Some speculation: to go this route of adding constraints, I think we need a model that separates the mind state of the teacher, or at least some causal dependents of this mind state, more explicitly from the remainder of the agent environment. There are several such increased-separation causal models in Reward Tampering Problems and Solutions in Reinforcement Learning: A Causal Influence Diagram Perspective and in Counterfactual planning. This then brings us back on the path of using the math of indifference, or lack of causal incentives, to define safety properties.
Secondary remarks
Here are some further secondary remarks.
With the above remarks. I do not mean to imply that the uninfluencability safety property as defined lacks any value: I may still want to have this as a desirable safety property in an agent.
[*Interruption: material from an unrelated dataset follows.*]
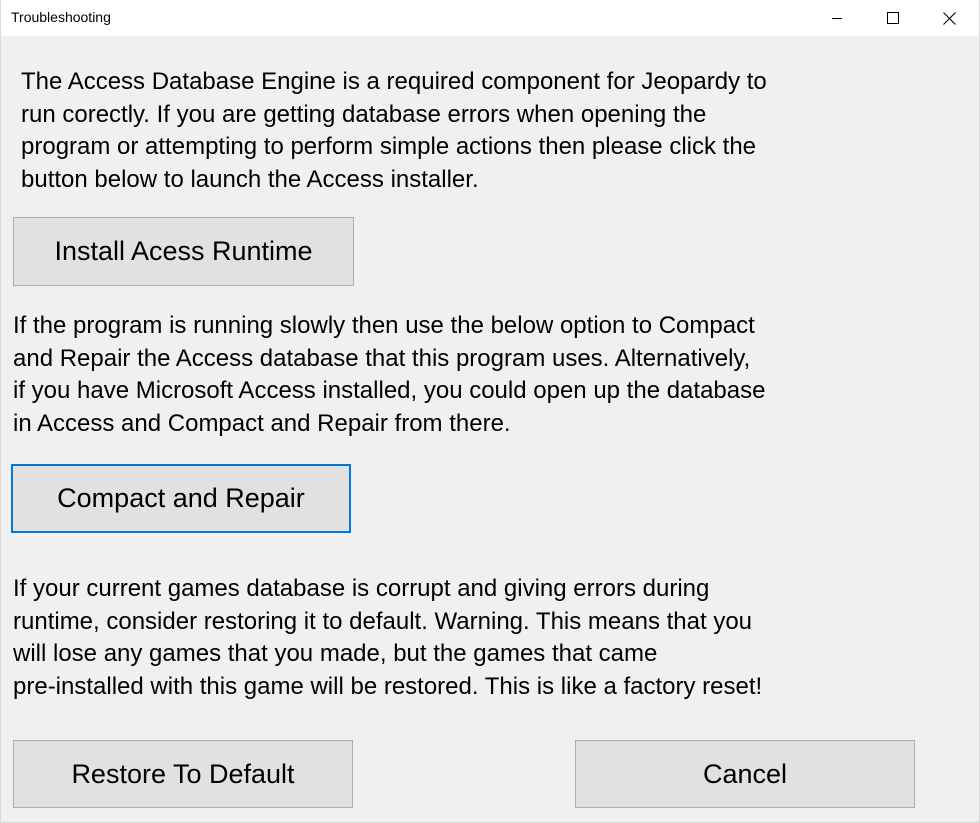 The image size is (980, 823). I want to click on restore-to-default-button: Restore To Default, so click(183, 774).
But if it were present, this triggers a new concern: if the environment is such that the reward function is clearly influencable, any learning system prior which is incompatible with that assumption may be making some pretty strange assumptions about the environment. These might produce unsafe consequences, or just vast inefficiencies, in the behavior of the agent.
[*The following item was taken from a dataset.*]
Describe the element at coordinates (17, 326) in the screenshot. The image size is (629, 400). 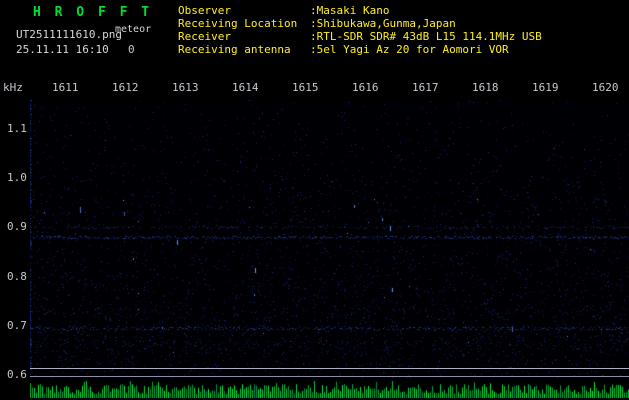
I see `y-axis-tick-label: 0.7` at that location.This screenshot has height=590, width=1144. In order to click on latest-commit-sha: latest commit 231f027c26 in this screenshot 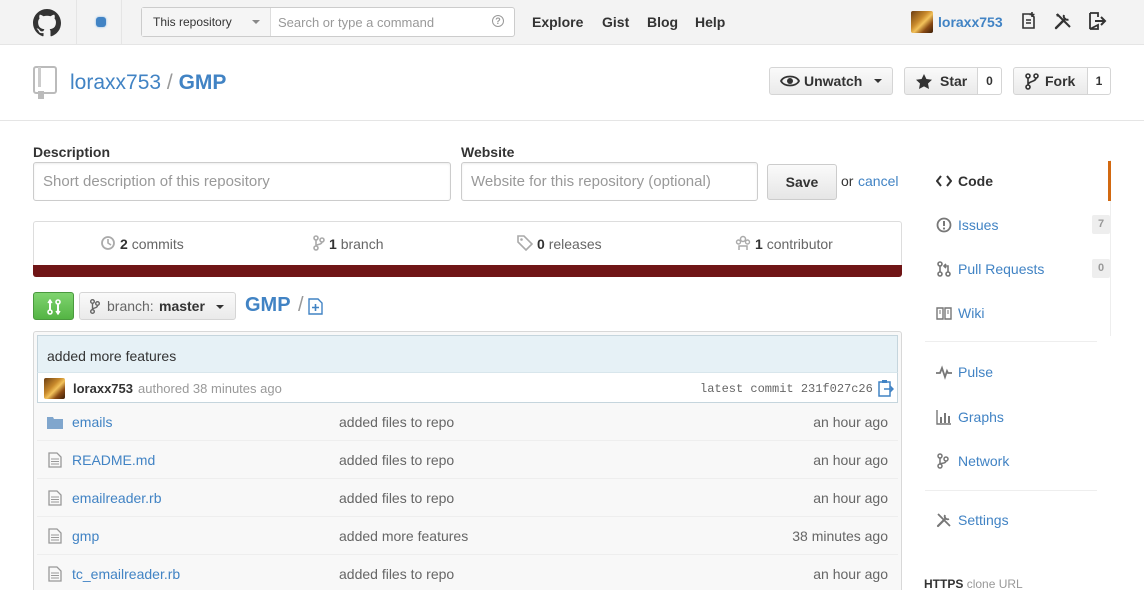, I will do `click(786, 389)`.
This theme could be explored more, but the paper does not do so, and I have also not done so. (I spent some time trying to come up with clarifying toy examples, but no example I constructed really clarified things for me.)
More general concern: the approach in the paper suffers somewhat from a methodological problem that I have seen more often in the AI and AGI safety literature. At this point in time, there is a tendency to frame every possible AI-related problem as a machine learning problem, and to frame any solution as being the design of an improved machine learning system. To me, this framing obfuscates the solution space. To make this more specific: the paper sets out to define useful constraints on ρ, a prior over the agent environment, but does not consider the step of first exploring constraints on μ, the actual agent environment itself. To me, the more natural approach would be to first look for useful constraints on μ, and only then to consider the option of projecting these into ρ as a backup option, when μ happens to lack the constraints.
In my mind, the problem of an agent manipulating its teacher or supervisor to maximize its reward is not a problem of machine learning, but more fundamentally a problem of machine reasoning, or even more fundamentally a problem which is present in any game-theoretical setup where rewards are defined by a level of indirection. I talk more at length about these methodological points in my paper on counterfactual planning.
If I use this level-of-indirection framing to back-project the design in the paper, my first guess would be that ‘uninfluencability’ might possibly say something about the agent having no incentive to hack its own compute core in order to change the reward function encoded within. But I am not sure if that first guess would pan out.